» Problema da risolvere
Riscrivi identiche le righe che vanno dall'inizio dell'elenco fino a quella che contiene "point(185,75)", entrambe le estremità incluse.

[Elenco dei dati]
>>>

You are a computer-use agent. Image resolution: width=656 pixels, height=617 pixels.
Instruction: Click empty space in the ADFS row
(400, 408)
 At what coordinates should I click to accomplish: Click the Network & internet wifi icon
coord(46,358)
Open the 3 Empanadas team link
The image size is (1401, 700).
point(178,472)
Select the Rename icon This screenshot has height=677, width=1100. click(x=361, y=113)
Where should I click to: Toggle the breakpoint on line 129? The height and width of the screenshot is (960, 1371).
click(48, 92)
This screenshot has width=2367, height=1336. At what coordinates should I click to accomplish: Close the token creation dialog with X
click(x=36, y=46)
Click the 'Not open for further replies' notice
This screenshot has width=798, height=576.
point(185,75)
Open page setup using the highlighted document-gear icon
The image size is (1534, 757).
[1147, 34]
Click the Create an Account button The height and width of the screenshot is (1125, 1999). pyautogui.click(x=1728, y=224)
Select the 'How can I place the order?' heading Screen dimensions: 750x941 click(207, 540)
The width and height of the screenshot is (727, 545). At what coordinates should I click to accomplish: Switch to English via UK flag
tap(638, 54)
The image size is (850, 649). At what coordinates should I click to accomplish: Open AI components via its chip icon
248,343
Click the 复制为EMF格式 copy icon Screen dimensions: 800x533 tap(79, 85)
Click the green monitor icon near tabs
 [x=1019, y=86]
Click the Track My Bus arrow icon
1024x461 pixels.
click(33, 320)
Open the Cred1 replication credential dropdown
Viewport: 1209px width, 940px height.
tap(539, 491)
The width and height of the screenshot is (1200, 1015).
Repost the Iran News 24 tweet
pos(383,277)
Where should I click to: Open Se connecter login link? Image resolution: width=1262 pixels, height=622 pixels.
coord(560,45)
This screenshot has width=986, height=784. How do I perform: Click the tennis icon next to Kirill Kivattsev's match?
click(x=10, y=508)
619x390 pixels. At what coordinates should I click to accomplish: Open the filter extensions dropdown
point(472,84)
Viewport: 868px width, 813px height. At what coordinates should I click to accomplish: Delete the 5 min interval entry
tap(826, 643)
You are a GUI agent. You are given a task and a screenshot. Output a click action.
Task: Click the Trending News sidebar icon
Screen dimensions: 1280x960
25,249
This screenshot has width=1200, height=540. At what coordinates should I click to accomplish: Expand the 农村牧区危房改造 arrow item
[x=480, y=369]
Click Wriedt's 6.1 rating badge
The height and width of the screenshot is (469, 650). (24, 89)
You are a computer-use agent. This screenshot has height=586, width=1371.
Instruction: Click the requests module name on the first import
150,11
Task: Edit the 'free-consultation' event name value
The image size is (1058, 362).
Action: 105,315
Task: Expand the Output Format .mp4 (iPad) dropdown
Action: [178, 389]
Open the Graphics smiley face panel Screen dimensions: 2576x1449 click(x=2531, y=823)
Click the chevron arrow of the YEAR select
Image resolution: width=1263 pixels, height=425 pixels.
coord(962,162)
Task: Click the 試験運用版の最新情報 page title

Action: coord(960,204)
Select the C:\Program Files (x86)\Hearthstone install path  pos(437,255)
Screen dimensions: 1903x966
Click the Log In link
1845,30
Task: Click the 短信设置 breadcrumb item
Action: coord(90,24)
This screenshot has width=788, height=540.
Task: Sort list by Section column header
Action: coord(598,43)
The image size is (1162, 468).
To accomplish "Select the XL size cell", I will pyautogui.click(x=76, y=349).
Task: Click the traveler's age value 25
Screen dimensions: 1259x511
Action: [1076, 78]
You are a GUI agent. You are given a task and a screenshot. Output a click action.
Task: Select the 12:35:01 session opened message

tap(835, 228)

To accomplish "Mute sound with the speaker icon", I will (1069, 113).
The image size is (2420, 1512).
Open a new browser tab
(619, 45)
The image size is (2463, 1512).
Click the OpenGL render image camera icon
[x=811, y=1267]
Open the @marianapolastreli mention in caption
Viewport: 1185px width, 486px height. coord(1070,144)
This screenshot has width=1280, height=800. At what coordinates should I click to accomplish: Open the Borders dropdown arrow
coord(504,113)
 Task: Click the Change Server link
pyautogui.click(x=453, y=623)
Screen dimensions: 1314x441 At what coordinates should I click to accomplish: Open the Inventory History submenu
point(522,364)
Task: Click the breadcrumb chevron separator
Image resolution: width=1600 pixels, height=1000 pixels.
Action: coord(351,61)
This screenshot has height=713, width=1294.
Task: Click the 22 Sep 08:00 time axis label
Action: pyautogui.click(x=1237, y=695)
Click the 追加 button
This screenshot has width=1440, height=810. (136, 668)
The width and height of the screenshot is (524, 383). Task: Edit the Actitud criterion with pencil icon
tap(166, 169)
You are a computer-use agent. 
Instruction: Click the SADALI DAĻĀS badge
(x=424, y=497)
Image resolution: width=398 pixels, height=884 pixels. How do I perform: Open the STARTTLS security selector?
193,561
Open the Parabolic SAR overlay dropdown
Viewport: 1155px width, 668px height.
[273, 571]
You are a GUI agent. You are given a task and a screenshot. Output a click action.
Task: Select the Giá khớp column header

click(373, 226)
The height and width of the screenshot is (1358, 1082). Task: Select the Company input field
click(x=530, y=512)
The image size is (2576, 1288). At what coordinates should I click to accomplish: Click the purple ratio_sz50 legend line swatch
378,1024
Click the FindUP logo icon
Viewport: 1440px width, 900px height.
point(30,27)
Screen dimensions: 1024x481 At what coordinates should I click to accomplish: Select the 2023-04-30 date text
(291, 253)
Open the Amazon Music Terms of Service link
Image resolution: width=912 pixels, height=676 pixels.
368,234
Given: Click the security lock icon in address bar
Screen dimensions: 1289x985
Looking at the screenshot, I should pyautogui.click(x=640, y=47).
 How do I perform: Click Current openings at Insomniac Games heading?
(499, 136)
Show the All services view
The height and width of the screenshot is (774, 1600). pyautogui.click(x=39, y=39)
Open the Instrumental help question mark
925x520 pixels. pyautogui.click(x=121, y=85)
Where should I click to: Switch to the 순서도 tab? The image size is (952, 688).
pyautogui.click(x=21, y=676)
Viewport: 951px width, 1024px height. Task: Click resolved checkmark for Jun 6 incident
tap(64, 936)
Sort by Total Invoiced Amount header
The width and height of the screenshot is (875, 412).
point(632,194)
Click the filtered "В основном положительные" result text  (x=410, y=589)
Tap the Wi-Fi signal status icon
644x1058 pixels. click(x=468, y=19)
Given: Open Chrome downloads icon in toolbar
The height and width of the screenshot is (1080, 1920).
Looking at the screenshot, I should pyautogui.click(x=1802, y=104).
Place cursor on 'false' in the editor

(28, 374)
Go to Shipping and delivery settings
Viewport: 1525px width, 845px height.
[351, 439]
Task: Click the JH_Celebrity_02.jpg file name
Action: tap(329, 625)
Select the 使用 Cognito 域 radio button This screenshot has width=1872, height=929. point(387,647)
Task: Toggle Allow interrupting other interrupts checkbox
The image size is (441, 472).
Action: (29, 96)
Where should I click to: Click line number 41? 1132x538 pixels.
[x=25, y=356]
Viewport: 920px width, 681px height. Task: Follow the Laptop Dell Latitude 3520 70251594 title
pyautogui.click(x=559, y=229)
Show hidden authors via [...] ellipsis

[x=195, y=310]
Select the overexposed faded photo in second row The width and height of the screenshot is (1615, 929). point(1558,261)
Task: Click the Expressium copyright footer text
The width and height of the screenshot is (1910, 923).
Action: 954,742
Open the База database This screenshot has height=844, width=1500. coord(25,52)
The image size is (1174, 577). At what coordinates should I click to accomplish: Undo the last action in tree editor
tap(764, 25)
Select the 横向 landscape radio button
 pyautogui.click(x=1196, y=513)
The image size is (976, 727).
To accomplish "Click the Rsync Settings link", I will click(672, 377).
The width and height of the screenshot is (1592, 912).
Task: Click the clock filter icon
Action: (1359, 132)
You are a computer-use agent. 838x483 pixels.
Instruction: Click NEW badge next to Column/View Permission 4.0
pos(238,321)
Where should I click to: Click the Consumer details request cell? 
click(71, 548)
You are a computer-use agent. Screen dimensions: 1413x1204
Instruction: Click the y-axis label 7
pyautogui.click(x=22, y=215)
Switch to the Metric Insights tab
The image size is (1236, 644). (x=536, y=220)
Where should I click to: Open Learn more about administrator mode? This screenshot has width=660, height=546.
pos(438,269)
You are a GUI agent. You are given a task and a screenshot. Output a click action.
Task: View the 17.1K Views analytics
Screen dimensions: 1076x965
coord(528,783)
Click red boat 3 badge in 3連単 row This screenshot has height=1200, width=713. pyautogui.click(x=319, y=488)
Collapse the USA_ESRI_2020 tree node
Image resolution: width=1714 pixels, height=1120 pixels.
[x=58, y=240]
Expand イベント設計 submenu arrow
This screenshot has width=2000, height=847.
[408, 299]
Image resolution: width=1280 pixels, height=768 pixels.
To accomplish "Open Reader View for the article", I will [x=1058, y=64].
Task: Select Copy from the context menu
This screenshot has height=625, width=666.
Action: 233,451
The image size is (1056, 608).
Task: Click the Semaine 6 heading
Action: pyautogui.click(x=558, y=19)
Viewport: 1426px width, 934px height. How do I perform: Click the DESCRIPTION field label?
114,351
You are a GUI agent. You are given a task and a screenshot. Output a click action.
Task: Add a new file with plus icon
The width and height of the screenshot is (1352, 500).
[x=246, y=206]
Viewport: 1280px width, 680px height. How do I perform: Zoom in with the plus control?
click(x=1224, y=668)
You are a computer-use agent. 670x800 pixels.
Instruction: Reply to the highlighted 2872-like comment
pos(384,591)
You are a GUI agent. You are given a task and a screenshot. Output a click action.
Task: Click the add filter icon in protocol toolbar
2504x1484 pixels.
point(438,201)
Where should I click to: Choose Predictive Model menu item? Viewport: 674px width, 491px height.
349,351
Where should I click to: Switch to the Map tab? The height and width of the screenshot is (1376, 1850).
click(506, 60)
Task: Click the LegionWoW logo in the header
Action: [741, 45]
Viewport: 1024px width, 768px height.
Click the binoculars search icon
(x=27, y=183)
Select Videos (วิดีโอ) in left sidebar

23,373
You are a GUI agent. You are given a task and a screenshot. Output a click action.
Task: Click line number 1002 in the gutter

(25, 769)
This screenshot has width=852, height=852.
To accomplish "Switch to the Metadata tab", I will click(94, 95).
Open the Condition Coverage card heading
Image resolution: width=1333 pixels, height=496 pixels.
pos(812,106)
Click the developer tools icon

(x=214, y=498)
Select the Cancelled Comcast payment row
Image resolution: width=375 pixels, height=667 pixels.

<<<

» Compito svolto
You are a computer-use agent. Image resolution: width=656 pixels, height=617 pixels.
Instruction: Click empty space in the ADFS row
(400, 408)
 At what coordinates should I click to accomplish: Click the Network & internet wifi icon
coord(46,358)
Open the 3 Empanadas team link
The image size is (1401, 700).
point(178,472)
Select the Rename icon This screenshot has height=677, width=1100. click(x=361, y=113)
Where should I click to: Toggle the breakpoint on line 129? The height and width of the screenshot is (960, 1371).
click(48, 92)
This screenshot has width=2367, height=1336. At what coordinates should I click to accomplish: Close the token creation dialog with X
click(x=36, y=46)
Click the 'Not open for further replies' notice
This screenshot has width=798, height=576.
point(185,75)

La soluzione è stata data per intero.